His best two passes came on a 30-yard touchdown toss to a wide-open sophomore tight end Jacob Breeland that gave UO a 10-7 lead in the first quarter, and a 39-yard pass to sophomore Brenden Schooler who got open on a post route in the fourth quarter.

Other than that, it was dink and dunk for short gains. In fact, 11 of his completions went for eight yards, or less. Burmeister completed at least seven quick screens that went nowhere because WSU’s defense were dialed in on them as if they knew Oregon didn’t have many other options.

“We just didn’t really have enough time back there to make some plays,” Breeland said. “He’s got a good arm. He can throw the ball well.”

True freshmen players are not allowed to speak to the media.

When the Ducks did try to go downfield, Burmeister either found no open receivers and was sacked or flushed from the pocket, or he made an errant through. Several times he threw deep down the sideline on passes that had zero chance for completion because they were too far thrown and/or landed out of bonds.

Hindering the entire process for Burmeister was the wide receiver situation. Senior Charles Nelson ended up missing his third game with an ankle sprain after he warmed up during pregame in hopes of playing. Junior Taj Griffin, who also plays running back, started in his place. Sophomore Dillon Mitchell was unavailable because of the concussion he sustained against Cal leading to Schooler, a safety up until fall camp, starting in his place.

The results were inconsistent route running all game long that added to Burmeister’s confusion and indecision.

“Those are the lumps that you take with having young guys in there,” Taggart said. “A lot of those guys, they made some mistakes, too. We have to do a good job as coaches to make sure those guys are sharp on their assignments…especially when you have a young quarterback.”

But one had to know that all of the above was going to happen with a freshman quarterback making his first start while being saddled with such an inexperience receiving corps.

The biggest surprise proved to be the Ducks' subpar play of the running game. After Herbert went down and out in the first quarter Cal, the Ducks’ offensive line struggled for a quarter before completing dominating the Golden Bears to the tune of 328 yards rushing (5.9 per carry) on the night.

Data provided ->
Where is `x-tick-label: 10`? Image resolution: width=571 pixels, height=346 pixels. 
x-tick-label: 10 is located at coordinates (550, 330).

Try it -> In the excerpt about Oregon's game against WSU, which senior wide receiver missed his third game with an ankle sprain?

Your solution -> Charles Nelson